JOHN W. EVERT | Mechanical Engineering Technology
Introduction
Current brake rotor metallurgy has only two paths; grey iron, carbon ceramic, and derivations of each respective material; designs consist of a one or two-piece rotor that once the friction surface has reached a minimum thickness threshold it is discarded and replaced with an all new casting. A similar relationship exists between the brake rotor and a pneumatic tire; once the tread has worn down, the tire is replaced with a new unit, leaving the “worn” unit with approximately 90% of the overall structure intact. This project was motivated by a need for an alternative system that consists of a rotor structure with replaceable friction surfaces that is inexpensive to manufacture and maintain while both lighter in rotating mass as well as static mass.
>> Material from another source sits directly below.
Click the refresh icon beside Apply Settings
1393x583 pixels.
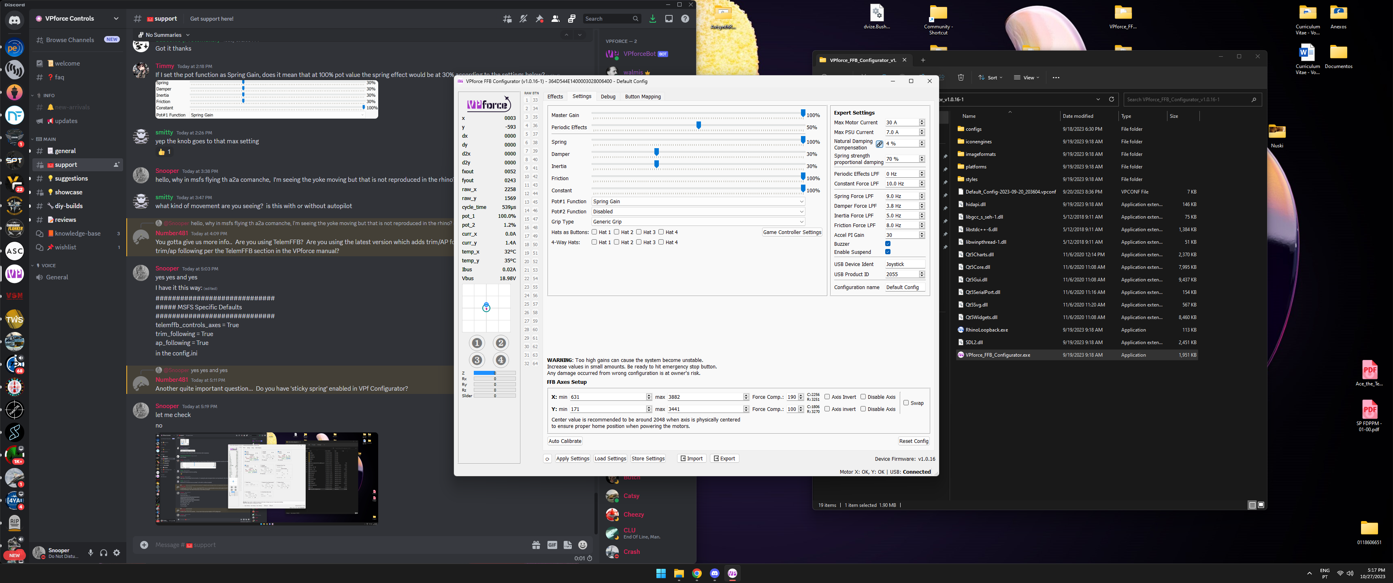tap(547, 459)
Because of grey iron’s high material density, ρ = 7196 kg/m3, a typical brake rotor mass can be as much as 10-20 kg with most of that mass concentrated along the outside diameter furthest from the point of rotation. Potential energy, e.g. combustible fuel, is wasted overcoming the moment of inertia during acceleration and consequently extra brake pedal effort overcoming the flywheel effect during deceleration. Rust is also prone in areas that are not the friction surface. The internal venting channels proximal to the rotor faces degrade the effectiveness of heat dissipation through inhibiting centrifugal convection currents thereby the internal rotor temperature rises reducing pad friction efficacy.
A proposed structure of 6061-T6 aluminum, ρ = 2712 kg/m3, or similar material, for the rotor body with replaceable faces of a high friction ferrous material shall serve as the composite rotor structure. It is by this means that a lighter mass unit with similar of greater braking characteristics can be quantified.